PRAIORITIZE covers the whole gamut from Analyze to Improve to Get It Done. Basically, the Improve screens layout the roadmap for change; the "Get It Done" section assists in implementing that change.
One of the functionalities of PRAIORITIZE in terms of Get It Done is the online workshops. No need to hire outsiders who spend a boring afternoon with post-its and flip charts. Instead, the PRAIORITIZE workshops are short, crisp group activities (not even everybody needs to be physically in the same room) that usually take around 15 minutes and easily be integrated into one of the respondent groups's regular meetings. The post-its and flipcharts are now translated into an online version, and the workshops build on the previously accumulated data in the group's dashboard.
To get to the "Overview workshops"-screen, click on the tile or click in the navigation bar:
Get It Done > Overview Workshops.
There are two workshops in PRAIORITIZE. The Priority Picking workshop helps a manager to discuss the list of improvement praiorities with her team.

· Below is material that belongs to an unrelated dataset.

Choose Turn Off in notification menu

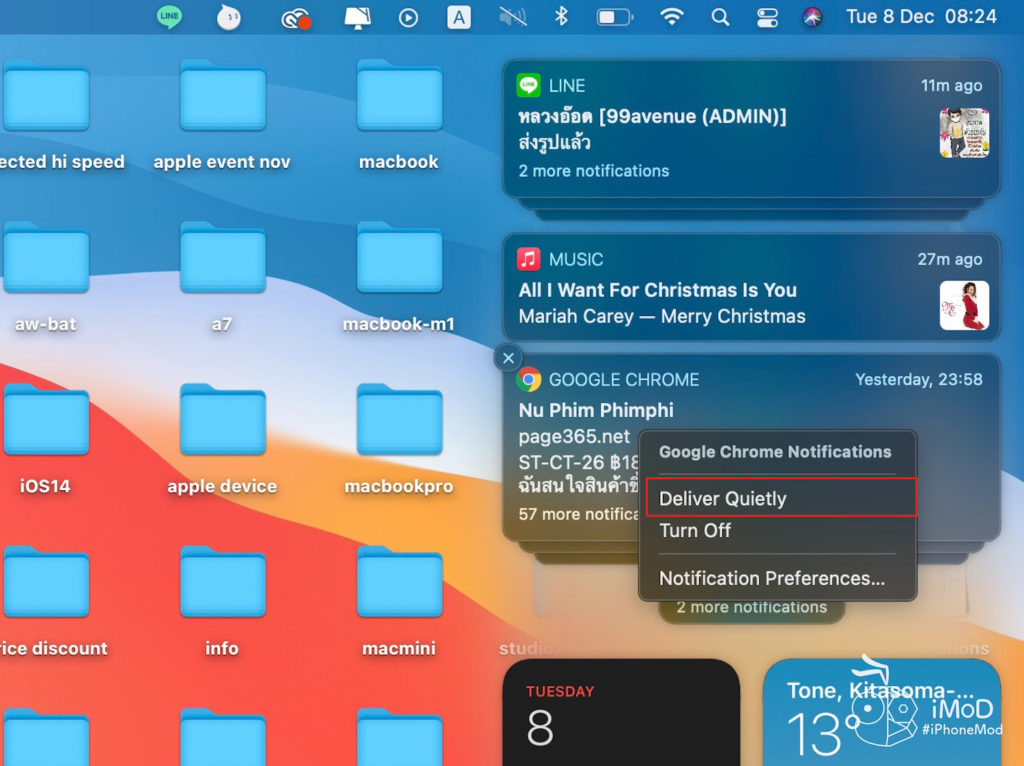tap(695, 530)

The Group Goals workshop helps another manager improve the commitment to the assessment from his group and discuss topics like anonymity, completing the questionnaire, and asking the group to endorse knowledge sharing.
Workshop "Praiority picking"
To get to the "Praiority picking"-workshop, click in the navigation bar:
Get It Done > Workshops > Praiority picking
The praiority list calculates what needs to be done for a group of respondents; what are the highest praiorities. Yet, even with that spelled out, you might not feel totally comfortable to start implementing right now: you need to involve your respondent group. Enter the workshop "Praiority picking."
The workshop consists of five simple steps:
From your praiority list, choose a question you'd like to improve. Note the percentage that solving the question contributes to achieving the target. E.g., if the first question has a "Gap %" of 20%, then solving that single question contributes to solving 20% of the gap between the actual situation and the target.
To familiarize yourself with the question at hand, Step 2 provides some tips & tricks, reading material, and other online content references. Note that some questionnaires omit this step.
The table in Step 3 shows which respondents have already achieved the target answer. Ask a few of them to comment on their scores, share proof, experiences, and do’s and don’ts. These respondents might not be aware they can help others. Asking them to illustrate their experiences is a great contribution to the group. Notes you take in the designated box are saved in the dashboard.
- To achieve
The table in Step 4 shows which respondents have not yet achieved the target answer. State that we do not all has to reinvent the wheel ourselves. That everyone is good at something else and that we can learn from each other. Ask some of the respondents to reflect on their scores, their effect, what they would like, and what hinders them. What do they need, and what would help them achieve the goal. Notes you take in the designated box are saved in the dashboard.
- Next steps Having familiarized yourself with the topic, having heard how respondents achieved the target answer and how other respondents did not, it's now time to decide on three key actions. These can be noted down in the designated text boxes. Notes you take are saved in the dashboard.
Workshop "Group Goals"
To get to the "Group Goals"-workshop, click in the navigation bar:
Get It Done > Workshops > Group Goals
Not every organization, nor every respondent, is inclined to jump on the bandwagon of change. The result: people not answering, people answering anonymously, people answering incompletely. Hence, when the change's importance is high (which is usually the case) and team commitment is low, it's time for the workshop "Group Goals."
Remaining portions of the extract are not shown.